Exercise aim: In the entries that follow, the line with "Task: Open the KLDP bookmark" opens the range and the line with "Viewport: 1283px width, 854px height." closes it; repeat that range exactly, both lines included.

Excerpted records START

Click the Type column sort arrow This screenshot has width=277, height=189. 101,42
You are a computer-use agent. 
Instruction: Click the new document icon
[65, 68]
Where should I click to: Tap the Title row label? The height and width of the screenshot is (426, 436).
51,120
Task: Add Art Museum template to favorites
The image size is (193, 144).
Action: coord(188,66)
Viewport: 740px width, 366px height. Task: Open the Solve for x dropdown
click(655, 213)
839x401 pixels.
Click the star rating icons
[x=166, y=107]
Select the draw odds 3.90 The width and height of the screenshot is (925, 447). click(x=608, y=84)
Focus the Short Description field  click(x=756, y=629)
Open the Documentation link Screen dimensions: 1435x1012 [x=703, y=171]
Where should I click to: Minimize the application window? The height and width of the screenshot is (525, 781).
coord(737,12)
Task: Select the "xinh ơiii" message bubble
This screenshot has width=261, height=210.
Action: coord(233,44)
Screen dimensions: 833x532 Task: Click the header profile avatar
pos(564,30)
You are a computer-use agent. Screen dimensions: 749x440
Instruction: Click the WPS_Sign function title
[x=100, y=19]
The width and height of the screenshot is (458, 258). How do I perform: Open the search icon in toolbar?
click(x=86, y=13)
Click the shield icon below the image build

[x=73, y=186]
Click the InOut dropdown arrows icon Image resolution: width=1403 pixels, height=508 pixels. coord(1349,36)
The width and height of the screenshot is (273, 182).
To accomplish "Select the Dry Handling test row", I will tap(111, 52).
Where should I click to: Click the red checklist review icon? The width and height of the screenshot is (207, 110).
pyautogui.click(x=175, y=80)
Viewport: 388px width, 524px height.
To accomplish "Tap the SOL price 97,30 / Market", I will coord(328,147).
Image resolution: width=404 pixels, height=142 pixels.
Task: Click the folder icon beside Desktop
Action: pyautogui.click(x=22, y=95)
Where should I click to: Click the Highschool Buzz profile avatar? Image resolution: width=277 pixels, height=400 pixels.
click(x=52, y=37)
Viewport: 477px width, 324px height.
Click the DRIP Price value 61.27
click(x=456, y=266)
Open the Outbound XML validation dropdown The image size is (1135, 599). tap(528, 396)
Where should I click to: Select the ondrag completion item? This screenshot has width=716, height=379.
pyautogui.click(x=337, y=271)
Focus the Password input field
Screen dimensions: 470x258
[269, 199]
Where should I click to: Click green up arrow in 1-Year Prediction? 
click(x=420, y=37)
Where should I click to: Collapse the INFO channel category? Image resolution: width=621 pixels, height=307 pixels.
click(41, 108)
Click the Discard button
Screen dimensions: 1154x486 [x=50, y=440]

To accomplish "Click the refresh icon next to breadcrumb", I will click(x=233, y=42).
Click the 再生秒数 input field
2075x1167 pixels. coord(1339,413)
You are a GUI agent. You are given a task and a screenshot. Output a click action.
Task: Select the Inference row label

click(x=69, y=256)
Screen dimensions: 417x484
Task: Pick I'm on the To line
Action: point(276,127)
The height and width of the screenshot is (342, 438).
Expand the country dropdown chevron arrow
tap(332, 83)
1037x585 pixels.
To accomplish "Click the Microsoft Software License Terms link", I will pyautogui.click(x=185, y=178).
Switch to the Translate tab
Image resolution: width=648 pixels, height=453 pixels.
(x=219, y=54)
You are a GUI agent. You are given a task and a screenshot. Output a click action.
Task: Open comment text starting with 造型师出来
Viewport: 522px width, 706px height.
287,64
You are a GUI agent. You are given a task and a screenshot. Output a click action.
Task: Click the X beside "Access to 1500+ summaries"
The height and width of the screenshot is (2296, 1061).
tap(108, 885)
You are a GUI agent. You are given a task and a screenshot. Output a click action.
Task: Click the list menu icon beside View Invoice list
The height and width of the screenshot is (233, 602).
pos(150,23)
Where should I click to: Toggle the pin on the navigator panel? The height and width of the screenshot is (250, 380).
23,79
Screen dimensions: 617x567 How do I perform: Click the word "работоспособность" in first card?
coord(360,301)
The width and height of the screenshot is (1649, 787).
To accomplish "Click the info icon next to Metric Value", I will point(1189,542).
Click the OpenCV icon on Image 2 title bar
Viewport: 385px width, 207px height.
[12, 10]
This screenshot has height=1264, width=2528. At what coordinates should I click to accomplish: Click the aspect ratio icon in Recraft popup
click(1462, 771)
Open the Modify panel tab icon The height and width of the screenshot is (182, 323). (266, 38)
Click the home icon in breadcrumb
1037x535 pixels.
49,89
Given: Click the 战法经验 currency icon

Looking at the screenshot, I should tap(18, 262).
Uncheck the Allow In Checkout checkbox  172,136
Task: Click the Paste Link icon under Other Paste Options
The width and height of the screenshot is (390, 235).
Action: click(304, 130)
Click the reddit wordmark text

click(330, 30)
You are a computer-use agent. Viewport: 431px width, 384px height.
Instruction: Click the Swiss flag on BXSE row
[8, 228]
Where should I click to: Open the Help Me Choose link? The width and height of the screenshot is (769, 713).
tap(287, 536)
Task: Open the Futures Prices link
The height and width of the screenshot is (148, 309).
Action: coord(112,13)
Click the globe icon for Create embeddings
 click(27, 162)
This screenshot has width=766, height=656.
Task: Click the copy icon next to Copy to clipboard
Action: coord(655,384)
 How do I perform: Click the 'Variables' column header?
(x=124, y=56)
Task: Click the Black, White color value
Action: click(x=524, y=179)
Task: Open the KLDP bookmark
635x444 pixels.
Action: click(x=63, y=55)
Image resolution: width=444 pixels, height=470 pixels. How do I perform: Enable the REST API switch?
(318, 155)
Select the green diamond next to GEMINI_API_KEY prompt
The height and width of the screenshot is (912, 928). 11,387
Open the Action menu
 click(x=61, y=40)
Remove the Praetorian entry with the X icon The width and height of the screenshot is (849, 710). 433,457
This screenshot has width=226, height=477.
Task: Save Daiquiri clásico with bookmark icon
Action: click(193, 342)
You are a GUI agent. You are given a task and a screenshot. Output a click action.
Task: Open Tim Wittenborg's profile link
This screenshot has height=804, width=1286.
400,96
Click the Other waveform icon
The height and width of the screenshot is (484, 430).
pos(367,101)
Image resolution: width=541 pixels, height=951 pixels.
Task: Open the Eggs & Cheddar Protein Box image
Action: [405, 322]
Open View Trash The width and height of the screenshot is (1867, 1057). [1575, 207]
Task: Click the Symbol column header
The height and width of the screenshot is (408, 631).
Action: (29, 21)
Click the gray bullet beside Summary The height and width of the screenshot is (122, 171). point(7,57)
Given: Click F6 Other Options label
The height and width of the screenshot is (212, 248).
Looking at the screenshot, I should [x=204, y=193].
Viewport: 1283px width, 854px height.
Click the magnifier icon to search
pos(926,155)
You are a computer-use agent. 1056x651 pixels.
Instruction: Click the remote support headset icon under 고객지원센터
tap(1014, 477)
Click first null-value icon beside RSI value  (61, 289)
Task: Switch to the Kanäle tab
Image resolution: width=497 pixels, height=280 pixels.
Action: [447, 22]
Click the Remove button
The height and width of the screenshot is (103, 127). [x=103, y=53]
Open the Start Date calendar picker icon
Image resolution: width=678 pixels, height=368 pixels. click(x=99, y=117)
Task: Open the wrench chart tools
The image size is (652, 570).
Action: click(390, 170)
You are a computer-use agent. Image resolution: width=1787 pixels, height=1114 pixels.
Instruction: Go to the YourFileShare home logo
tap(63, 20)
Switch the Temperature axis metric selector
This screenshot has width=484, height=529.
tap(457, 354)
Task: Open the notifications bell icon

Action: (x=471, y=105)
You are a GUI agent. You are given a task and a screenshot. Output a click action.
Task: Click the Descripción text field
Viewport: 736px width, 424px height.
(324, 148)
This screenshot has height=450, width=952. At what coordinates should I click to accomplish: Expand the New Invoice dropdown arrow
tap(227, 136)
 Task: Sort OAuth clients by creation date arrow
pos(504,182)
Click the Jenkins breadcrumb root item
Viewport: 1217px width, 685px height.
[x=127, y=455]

Excerpted records END

Result for this task:
Task: Open the KLDP bookmark
635x444 pixels.
Action: click(x=63, y=55)
Image resolution: width=444 pixels, height=470 pixels. How do I perform: Enable the REST API switch?
(318, 155)
Select the green diamond next to GEMINI_API_KEY prompt
The height and width of the screenshot is (912, 928). 11,387
Open the Action menu
 click(x=61, y=40)
Remove the Praetorian entry with the X icon The width and height of the screenshot is (849, 710). 433,457
This screenshot has width=226, height=477.
Task: Save Daiquiri clásico with bookmark icon
Action: click(193, 342)
You are a GUI agent. You are given a task and a screenshot. Output a click action.
Task: Open Tim Wittenborg's profile link
This screenshot has height=804, width=1286.
400,96
Click the Other waveform icon
The height and width of the screenshot is (484, 430).
pos(367,101)
Image resolution: width=541 pixels, height=951 pixels.
Task: Open the Eggs & Cheddar Protein Box image
Action: [405, 322]
Open View Trash The width and height of the screenshot is (1867, 1057). [1575, 207]
Task: Click the Symbol column header
The height and width of the screenshot is (408, 631).
Action: (29, 21)
Click the gray bullet beside Summary The height and width of the screenshot is (122, 171). point(7,57)
Given: Click F6 Other Options label
The height and width of the screenshot is (212, 248).
Looking at the screenshot, I should [x=204, y=193].
Viewport: 1283px width, 854px height.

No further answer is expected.